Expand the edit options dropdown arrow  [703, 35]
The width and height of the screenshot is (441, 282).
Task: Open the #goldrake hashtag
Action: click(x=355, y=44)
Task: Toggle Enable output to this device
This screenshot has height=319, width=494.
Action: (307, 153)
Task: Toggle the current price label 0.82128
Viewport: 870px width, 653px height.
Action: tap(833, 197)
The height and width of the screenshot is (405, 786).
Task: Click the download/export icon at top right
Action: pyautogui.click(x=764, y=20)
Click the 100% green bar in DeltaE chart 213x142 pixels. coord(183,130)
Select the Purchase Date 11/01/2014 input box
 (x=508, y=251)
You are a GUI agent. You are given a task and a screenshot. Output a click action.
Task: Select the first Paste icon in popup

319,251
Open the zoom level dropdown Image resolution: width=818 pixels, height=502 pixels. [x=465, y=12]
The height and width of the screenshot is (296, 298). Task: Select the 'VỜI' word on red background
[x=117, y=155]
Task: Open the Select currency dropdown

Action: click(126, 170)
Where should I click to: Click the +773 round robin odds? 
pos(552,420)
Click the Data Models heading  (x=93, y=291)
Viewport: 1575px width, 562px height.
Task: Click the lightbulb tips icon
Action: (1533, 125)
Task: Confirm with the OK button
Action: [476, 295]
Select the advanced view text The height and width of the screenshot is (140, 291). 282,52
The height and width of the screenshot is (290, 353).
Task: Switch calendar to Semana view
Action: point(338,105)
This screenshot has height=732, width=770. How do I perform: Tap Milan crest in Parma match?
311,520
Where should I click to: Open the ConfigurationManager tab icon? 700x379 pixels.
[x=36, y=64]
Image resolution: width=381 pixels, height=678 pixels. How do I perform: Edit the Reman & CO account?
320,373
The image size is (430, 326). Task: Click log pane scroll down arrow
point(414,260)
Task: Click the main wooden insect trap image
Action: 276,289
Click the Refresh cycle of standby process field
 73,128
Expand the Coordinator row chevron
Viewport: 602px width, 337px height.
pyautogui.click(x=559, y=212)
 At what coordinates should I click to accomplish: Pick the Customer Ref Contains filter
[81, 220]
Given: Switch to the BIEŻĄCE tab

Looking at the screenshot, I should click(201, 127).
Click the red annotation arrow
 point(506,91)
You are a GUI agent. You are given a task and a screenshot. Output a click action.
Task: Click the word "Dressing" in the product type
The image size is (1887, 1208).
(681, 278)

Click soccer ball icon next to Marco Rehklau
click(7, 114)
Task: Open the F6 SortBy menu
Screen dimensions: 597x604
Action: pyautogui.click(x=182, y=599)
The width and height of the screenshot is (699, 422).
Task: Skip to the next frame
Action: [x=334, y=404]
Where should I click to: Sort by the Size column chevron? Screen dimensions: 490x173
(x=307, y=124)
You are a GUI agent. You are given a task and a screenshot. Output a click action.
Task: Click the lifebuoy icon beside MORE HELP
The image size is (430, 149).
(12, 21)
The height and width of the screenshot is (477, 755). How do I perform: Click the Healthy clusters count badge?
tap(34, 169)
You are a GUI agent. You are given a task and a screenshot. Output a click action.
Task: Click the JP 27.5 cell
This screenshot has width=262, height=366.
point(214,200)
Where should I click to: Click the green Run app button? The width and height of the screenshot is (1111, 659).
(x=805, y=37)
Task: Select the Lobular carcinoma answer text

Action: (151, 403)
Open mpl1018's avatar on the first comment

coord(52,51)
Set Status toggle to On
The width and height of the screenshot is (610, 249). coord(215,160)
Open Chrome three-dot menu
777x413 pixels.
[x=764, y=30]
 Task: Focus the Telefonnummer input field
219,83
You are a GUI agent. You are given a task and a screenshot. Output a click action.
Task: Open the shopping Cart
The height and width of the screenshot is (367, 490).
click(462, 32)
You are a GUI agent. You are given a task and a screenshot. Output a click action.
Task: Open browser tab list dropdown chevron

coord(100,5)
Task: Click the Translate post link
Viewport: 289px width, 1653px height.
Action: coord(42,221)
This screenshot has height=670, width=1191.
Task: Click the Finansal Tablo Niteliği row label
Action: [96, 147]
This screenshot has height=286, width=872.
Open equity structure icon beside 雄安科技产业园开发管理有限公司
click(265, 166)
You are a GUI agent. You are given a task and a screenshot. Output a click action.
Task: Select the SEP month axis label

### What is expected
Please reproduce all of the entries above exactly as they appear.

### Output
Expand the edit options dropdown arrow  [703, 35]
The width and height of the screenshot is (441, 282).
Task: Open the #goldrake hashtag
Action: click(x=355, y=44)
Task: Toggle Enable output to this device
This screenshot has height=319, width=494.
Action: (307, 153)
Task: Toggle the current price label 0.82128
Viewport: 870px width, 653px height.
Action: tap(833, 197)
The height and width of the screenshot is (405, 786).
Task: Click the download/export icon at top right
Action: pyautogui.click(x=764, y=20)
Click the 100% green bar in DeltaE chart 213x142 pixels. coord(183,130)
Select the Purchase Date 11/01/2014 input box
 (x=508, y=251)
You are a GUI agent. You are given a task and a screenshot. Output a click action.
Task: Select the first Paste icon in popup

319,251
Open the zoom level dropdown Image resolution: width=818 pixels, height=502 pixels. [x=465, y=12]
The height and width of the screenshot is (296, 298). Task: Select the 'VỜI' word on red background
[x=117, y=155]
Task: Open the Select currency dropdown

Action: click(126, 170)
Where should I click to: Click the +773 round robin odds? 
pos(552,420)
Click the Data Models heading  (x=93, y=291)
Viewport: 1575px width, 562px height.
Task: Click the lightbulb tips icon
Action: (1533, 125)
Task: Confirm with the OK button
Action: [476, 295]
Select the advanced view text The height and width of the screenshot is (140, 291). 282,52
The height and width of the screenshot is (290, 353).
Task: Switch calendar to Semana view
Action: point(338,105)
This screenshot has height=732, width=770. How do I perform: Tap Milan crest in Parma match?
311,520
Where should I click to: Open the ConfigurationManager tab icon? 700x379 pixels.
[x=36, y=64]
Image resolution: width=381 pixels, height=678 pixels. How do I perform: Edit the Reman & CO account?
320,373
The image size is (430, 326). Task: Click log pane scroll down arrow
point(414,260)
Task: Click the main wooden insect trap image
Action: 276,289
Click the Refresh cycle of standby process field
 73,128
Expand the Coordinator row chevron
Viewport: 602px width, 337px height.
pyautogui.click(x=559, y=212)
 At what coordinates should I click to accomplish: Pick the Customer Ref Contains filter
[81, 220]
Given: Switch to the BIEŻĄCE tab

Looking at the screenshot, I should click(201, 127).
Click the red annotation arrow
 point(506,91)
You are a GUI agent. You are given a task and a screenshot. Output a click action.
Task: Click the word "Dressing" in the product type
The image size is (1887, 1208).
(681, 278)

Click soccer ball icon next to Marco Rehklau
click(7, 114)
Task: Open the F6 SortBy menu
Screen dimensions: 597x604
Action: pyautogui.click(x=182, y=599)
The width and height of the screenshot is (699, 422).
Task: Skip to the next frame
Action: [x=334, y=404]
Where should I click to: Sort by the Size column chevron? Screen dimensions: 490x173
(x=307, y=124)
You are a GUI agent. You are given a task and a screenshot. Output a click action.
Task: Click the lifebuoy icon beside MORE HELP
The image size is (430, 149).
(12, 21)
The height and width of the screenshot is (477, 755). How do I perform: Click the Healthy clusters count badge?
tap(34, 169)
You are a GUI agent. You are given a task and a screenshot. Output a click action.
Task: Click the JP 27.5 cell
This screenshot has width=262, height=366.
point(214,200)
Where should I click to: Click the green Run app button? The width and height of the screenshot is (1111, 659).
(x=805, y=37)
Task: Select the Lobular carcinoma answer text

Action: (151, 403)
Open mpl1018's avatar on the first comment

coord(52,51)
Set Status toggle to On
The width and height of the screenshot is (610, 249). coord(215,160)
Open Chrome three-dot menu
777x413 pixels.
[x=764, y=30]
 Task: Focus the Telefonnummer input field
219,83
You are a GUI agent. You are given a task and a screenshot. Output a click action.
Task: Open the shopping Cart
The height and width of the screenshot is (367, 490).
click(462, 32)
You are a GUI agent. You are given a task and a screenshot. Output a click action.
Task: Open browser tab list dropdown chevron

coord(100,5)
Task: Click the Translate post link
Viewport: 289px width, 1653px height.
Action: coord(42,221)
This screenshot has height=670, width=1191.
Task: Click the Finansal Tablo Niteliği row label
Action: [96, 147]
This screenshot has height=286, width=872.
Open equity structure icon beside 雄安科技产业园开发管理有限公司
click(265, 166)
You are a GUI agent. You are given a task and a screenshot. Output a click action.
Task: Select the SEP month axis label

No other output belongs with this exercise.